Autoimmune mechanisms contributing to chronic obstructive pulmonary disease

The pathophysiology of smoking-related chronic obstructive pulmonary disease (COPD) and lung parenchymal destruction (emphysema) has evolved over time from simplistic concepts involving only neutrophils and macrophages to more comprehensive models that further include adaptive immune cells such as T cells and B cells in addition to antigen presenting cells (APC). Evidence from human studies specifically point to a role for the recruitment and activation of pathogenic lymphocytes and lung APC in emphysema; similarly, animal models have confirmed a complex role for the immune response in progressive smoke-induced emphysema. Increased numbers of activated APCs, T helper 1 (Th1), and Th17 cells are now clearly associated with smoke induced lung inflammation and the canonical cytokines produced by these cells, including IFN-γ and IL-17A, constitute critical effectors of disease through their ability to promulgate the pro-elastolytic lung environment that leads to emphysema.
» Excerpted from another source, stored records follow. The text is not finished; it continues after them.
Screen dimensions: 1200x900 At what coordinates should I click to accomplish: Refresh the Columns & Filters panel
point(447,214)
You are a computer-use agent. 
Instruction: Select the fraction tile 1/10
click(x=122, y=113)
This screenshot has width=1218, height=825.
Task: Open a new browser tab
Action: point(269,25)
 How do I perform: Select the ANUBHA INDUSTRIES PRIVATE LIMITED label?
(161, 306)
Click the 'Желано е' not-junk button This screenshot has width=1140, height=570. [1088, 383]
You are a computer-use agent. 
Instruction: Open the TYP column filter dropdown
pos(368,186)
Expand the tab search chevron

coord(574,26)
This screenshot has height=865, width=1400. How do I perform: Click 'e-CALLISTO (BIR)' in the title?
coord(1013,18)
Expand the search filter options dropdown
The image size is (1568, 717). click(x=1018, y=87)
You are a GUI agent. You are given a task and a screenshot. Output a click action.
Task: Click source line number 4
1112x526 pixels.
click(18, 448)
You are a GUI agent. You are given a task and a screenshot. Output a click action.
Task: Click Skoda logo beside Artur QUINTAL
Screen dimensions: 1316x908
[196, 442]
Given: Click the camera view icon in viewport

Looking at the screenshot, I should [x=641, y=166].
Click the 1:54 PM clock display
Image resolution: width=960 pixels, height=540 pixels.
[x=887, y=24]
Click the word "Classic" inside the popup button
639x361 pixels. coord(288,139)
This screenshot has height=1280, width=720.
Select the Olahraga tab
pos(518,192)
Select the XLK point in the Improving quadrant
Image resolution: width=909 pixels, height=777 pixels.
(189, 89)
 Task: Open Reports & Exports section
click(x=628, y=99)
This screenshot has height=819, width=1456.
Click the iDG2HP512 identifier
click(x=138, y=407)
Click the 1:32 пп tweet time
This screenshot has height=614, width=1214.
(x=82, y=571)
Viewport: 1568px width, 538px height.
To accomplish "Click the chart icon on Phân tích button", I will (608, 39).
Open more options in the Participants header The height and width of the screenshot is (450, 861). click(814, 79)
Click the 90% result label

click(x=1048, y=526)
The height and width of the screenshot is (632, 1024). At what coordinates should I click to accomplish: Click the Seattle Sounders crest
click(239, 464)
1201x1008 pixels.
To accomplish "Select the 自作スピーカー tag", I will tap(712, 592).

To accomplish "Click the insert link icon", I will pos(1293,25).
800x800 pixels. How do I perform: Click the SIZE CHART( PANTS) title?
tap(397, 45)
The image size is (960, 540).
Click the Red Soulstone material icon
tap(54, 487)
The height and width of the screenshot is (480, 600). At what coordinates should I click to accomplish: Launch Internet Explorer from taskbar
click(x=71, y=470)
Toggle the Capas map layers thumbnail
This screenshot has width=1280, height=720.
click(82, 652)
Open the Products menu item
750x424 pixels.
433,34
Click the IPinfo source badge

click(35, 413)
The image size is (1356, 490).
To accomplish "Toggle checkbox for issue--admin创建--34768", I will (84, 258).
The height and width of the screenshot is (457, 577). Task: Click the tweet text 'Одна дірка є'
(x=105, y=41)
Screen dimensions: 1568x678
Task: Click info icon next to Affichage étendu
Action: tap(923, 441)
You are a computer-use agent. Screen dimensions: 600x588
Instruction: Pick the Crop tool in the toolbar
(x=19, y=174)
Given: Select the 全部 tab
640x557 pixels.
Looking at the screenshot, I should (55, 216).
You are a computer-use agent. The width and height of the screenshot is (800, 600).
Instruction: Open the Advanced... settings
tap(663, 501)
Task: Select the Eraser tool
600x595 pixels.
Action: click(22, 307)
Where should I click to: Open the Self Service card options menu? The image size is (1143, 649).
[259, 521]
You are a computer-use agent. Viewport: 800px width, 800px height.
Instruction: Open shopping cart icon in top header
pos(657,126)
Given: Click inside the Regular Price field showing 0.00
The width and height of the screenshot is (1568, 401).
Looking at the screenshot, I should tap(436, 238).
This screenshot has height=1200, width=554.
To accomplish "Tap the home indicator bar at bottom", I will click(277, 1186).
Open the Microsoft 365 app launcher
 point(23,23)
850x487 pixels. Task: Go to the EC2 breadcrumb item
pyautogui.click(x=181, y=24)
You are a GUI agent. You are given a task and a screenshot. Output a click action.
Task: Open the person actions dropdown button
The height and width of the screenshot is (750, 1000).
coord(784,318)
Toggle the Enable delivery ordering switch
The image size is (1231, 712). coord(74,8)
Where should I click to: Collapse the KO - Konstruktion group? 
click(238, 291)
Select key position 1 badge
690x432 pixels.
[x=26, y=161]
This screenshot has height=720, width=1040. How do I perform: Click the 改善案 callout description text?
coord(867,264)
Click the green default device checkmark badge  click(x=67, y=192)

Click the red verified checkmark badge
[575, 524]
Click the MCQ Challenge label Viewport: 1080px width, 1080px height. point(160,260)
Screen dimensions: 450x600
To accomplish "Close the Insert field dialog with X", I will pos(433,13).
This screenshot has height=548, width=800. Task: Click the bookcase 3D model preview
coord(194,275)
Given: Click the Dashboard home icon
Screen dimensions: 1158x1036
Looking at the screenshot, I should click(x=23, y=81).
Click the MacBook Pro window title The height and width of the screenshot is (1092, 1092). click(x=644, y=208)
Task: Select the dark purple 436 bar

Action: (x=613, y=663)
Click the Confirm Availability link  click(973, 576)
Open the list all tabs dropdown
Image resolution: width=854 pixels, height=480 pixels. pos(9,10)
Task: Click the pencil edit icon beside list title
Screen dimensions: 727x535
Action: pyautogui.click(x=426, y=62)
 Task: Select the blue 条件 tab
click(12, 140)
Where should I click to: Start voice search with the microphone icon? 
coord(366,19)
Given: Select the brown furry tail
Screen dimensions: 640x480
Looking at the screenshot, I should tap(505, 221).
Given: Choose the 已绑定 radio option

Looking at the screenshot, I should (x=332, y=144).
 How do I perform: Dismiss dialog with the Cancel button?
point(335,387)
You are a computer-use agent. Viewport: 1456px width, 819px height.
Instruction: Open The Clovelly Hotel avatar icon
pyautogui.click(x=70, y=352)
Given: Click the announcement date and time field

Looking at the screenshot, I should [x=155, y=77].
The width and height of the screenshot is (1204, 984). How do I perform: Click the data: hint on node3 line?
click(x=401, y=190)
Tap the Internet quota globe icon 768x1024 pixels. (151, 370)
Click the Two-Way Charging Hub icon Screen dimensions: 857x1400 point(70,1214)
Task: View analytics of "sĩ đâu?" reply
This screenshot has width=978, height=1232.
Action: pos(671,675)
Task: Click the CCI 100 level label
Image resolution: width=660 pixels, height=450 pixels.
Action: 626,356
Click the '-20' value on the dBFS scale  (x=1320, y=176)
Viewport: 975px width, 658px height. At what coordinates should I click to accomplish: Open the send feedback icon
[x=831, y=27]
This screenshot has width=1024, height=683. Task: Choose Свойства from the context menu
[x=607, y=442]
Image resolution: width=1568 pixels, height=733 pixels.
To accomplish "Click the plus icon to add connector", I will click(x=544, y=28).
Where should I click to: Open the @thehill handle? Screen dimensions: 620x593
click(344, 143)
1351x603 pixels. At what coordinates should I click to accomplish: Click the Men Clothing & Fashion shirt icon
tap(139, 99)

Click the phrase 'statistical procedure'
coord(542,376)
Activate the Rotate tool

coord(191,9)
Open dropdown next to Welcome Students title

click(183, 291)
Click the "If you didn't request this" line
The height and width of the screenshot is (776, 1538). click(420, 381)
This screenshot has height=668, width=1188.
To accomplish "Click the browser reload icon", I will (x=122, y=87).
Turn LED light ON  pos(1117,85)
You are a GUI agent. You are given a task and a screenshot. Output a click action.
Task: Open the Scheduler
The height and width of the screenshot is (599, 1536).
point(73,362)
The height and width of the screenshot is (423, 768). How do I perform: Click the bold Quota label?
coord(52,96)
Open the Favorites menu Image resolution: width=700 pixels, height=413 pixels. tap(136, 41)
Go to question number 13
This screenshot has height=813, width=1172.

T and B cells with autoimmune specificity directed toward lung matrix proteins, especially elastin and potentially vascular endothelium and airway epithelium, specifically appear to distinguish COPD patients with emphysema from those without this devastating complication. These and further discoveries will permit the development of improved diagnostic, prognostic and therapeutic strategies in COPD.